Because Southern states vary in their level of such institutional state mechanisms—which could have implications for their legacy and racial inequality in poverty—Baker set out to assess the relationship between HRR, poverty, and racial inequality in poverty in the contemporary American South.
She incorporated 15 states into her study: Alabama, Arkansas, Delaware, Florida, Georgia, Kentucky, Louisiana, Maryland, Mississippi, North Carolina, South Carolina, Tennessee, Texas, Virginia, and West Virginia. For each, she tabulated a score using the HRR scale.
To ensure she was focused on modern-day poverty, she selected the time frame from 2010 to 2018. Then she looked at U.S. Census Current Population Survey data for more than 525,000 individuals from the Luxembourg Income Study database. From there, she plotted poverty data and HRR data together to examine the relationship between a state’s HRR score, poverty levels, and gaps for people living there today.

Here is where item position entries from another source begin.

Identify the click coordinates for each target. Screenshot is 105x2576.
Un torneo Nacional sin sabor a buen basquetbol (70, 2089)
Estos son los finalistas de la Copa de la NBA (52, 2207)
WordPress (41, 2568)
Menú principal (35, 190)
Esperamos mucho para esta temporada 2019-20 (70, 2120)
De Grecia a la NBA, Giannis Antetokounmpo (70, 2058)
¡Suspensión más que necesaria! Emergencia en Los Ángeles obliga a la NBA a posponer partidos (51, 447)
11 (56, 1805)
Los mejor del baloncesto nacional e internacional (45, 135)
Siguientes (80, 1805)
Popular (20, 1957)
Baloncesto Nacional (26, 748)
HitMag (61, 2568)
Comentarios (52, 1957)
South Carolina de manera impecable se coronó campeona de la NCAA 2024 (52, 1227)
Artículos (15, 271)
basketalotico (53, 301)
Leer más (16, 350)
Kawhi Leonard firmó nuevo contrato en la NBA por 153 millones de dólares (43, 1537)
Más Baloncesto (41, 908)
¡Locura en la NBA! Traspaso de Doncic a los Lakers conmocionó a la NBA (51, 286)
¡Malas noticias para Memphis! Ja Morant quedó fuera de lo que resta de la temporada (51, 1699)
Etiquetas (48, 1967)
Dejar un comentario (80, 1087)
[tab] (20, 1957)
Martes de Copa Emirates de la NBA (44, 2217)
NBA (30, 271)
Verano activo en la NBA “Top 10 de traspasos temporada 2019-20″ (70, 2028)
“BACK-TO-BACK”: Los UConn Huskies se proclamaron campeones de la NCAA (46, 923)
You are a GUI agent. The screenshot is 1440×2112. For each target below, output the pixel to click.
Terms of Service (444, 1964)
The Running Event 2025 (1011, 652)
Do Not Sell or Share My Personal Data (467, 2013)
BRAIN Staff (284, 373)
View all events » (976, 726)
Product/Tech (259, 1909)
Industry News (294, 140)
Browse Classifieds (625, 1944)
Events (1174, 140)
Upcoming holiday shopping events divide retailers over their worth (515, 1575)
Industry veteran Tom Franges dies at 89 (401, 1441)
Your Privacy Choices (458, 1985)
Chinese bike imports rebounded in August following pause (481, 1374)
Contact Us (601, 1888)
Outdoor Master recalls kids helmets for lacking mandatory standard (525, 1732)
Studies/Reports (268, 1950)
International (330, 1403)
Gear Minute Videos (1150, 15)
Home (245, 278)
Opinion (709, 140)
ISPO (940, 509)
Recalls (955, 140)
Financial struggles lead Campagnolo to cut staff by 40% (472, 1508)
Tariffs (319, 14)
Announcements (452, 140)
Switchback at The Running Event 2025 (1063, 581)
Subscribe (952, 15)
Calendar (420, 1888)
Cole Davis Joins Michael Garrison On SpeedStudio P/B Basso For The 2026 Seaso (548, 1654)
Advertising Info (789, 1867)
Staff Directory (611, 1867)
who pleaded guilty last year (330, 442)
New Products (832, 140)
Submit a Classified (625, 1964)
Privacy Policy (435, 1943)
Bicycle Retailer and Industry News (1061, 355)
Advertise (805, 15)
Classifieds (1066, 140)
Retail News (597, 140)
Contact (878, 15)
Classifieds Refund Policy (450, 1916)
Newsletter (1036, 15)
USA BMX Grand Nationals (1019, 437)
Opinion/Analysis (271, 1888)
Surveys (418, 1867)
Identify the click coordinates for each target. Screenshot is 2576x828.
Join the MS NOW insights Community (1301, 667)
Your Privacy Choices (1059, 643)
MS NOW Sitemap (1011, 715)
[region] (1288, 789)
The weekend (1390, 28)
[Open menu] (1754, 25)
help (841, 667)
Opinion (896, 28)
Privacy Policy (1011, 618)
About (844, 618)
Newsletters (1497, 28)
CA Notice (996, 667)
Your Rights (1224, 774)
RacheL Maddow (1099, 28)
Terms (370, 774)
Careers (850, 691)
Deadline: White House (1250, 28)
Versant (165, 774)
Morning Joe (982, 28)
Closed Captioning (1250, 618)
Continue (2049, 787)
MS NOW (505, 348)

What she found, and the implications
Baker says she noticed a link almost immediately. “Plotting those data was telling in and of itself, suggesting there’s an association there,” she says. “This historical manifestation of a racial regime seemed to matter much more for Black people than white people and especially for the poverty gap between them.”
Further, more advanced statistical analysis confirmed the preliminary findings, even after accounting for several individual-level variables like family structure, employment status, and education level. “After controlling for those, some that plausibly mediate the relationship between HRR and poverty, I still found this significance of HRR, where the likelihood of poverty for Black people today and Black-white inequalities in poverty are exacerbated,” Baker says.
These results challenge the enduring racial inequality narrative “that it’s all about the individual, especially family structure and single motherhood,” she says. They also suggest that the steps previously taken to ameliorate poverty that focus primarily on the individual aren’t very effective; if they had been, she says, this racial inequality would not endure.
In the future, Baker says she hopes to use the HRR concept to understand the role of historical racism for other outcomes, as well as broaden it to other populations and parts of the country. Ultimately, she envisions such information could help reshape how the United States confronts poverty and racial inequality.
“We can’t fully understand the context of modern-day poverty or inequality if we don’t consider the role that history played. We can’t act like the past doesn’t matter if we want to move forward,” Baker says. “We can’t just think about the individual in a vacuum; we must think about the broader context in which individuals live, not just the micro but also the macro and how they help inform each other. Only then can we think more purposefully and creatively to address these enduring issues.”
This research was supported, in part, by the Ford Foundation.
Regina Baker is an assistant professor in the Department of Sociology at the University of Pennsylvania. She is also a research associate at Penn’s Population Studies Center and a faculty affiliate at the Center for Africana Studies and the Center for the Study of Race, Ethnicity, and Immigration.